Minister of Labour and Social Solidarity
- In office 28 August 2015 – 23 September 2015
- Prime Minister: Vassiliki Thanou-Christophilou
- Preceded by: Georgios Katrougalos
- Succeeded by: Georgios Katrougalos

Personal details
- Born: Euboea, Greece
- Alma mater: University of Athens
- Profession: Lawyer

= Dimitris Moustakas =

Greek lawyer and judge

Dimitris Moustakas (Δημήτρης Μουστάκας) is a Greek lawyer and judge who served as the Minister of Labour and Social Solidarity in the Caretaker Cabinet of Vassiliki Thanou-Christophilou.
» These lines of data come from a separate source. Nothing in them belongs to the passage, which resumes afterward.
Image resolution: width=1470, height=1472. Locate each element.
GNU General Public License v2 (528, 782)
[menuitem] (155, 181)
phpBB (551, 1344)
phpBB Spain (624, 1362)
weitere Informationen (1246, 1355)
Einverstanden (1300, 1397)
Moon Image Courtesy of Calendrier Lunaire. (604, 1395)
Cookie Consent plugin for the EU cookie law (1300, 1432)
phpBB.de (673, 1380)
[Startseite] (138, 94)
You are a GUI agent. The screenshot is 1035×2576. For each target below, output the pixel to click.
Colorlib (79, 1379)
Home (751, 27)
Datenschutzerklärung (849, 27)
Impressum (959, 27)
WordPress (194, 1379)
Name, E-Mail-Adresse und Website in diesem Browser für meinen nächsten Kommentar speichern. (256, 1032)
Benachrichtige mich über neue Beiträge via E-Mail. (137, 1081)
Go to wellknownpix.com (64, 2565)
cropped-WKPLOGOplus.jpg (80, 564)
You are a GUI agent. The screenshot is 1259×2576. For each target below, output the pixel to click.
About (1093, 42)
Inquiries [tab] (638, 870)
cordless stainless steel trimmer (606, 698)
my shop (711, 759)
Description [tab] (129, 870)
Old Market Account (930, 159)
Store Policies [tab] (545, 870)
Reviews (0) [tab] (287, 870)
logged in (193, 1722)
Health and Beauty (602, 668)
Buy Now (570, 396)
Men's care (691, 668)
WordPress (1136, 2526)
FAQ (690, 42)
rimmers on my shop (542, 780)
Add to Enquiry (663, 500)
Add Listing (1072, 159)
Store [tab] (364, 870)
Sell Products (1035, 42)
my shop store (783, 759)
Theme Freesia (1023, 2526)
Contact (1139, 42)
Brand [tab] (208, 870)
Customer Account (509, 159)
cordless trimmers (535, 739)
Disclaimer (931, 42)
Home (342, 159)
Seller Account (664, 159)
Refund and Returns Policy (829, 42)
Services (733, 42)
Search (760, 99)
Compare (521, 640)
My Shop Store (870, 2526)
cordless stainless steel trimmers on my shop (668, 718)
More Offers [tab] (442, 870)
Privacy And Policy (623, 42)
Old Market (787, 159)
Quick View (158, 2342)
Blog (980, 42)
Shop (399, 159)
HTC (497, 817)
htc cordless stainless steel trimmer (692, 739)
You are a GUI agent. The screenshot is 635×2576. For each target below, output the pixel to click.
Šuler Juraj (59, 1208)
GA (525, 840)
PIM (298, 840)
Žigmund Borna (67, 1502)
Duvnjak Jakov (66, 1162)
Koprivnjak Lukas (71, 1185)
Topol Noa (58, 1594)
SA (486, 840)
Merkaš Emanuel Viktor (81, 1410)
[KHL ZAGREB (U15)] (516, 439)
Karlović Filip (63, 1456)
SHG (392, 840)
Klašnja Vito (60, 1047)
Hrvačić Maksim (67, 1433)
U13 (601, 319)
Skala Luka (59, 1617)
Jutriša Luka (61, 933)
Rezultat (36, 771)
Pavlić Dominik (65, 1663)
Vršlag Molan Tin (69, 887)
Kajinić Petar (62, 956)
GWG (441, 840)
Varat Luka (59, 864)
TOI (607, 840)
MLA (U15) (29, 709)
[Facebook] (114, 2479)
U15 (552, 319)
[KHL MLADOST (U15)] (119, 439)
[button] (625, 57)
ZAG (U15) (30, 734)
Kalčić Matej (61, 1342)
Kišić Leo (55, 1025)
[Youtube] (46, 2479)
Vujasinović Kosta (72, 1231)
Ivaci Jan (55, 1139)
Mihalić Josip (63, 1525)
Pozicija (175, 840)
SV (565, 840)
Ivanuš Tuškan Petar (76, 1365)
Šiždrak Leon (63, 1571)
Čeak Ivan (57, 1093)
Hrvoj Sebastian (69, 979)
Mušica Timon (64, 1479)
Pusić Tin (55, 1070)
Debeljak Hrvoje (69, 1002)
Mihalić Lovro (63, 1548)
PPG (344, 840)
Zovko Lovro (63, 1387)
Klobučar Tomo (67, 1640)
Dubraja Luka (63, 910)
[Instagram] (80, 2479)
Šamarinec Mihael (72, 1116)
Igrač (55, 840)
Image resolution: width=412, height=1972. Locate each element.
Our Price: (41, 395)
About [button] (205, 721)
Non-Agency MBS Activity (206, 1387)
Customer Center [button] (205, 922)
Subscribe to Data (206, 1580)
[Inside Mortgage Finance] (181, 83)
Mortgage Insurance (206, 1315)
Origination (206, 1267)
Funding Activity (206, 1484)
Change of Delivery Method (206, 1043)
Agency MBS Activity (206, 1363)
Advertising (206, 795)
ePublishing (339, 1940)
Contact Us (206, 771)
==Early life and education==

Moustakas was born in Euboea and studied law the University of Athens.

==Professional career==

Moustakas joined the judiciary in 1975 and is currently a senior judge. He has edited the literary column of the Legal News, published by the Association of Judges and Prosecutors.

==Political career==

Moustakas was appointed as the Minister of Labour and Social Solidarity in the Caretaker Cabinet of Vassiliki Thanou-Christophilou on 28 August 2015.

==Personal life==
Moustakas has published three collections of poetry, one of which was for children. In 2001 he was awarded the first prize in National Short Story Literary Contest of the Philological Department of Piraeus Association and in 2008 he was awarded the second prize for poetry in nationwide poetry contest of Writers' Union of Northern Greece.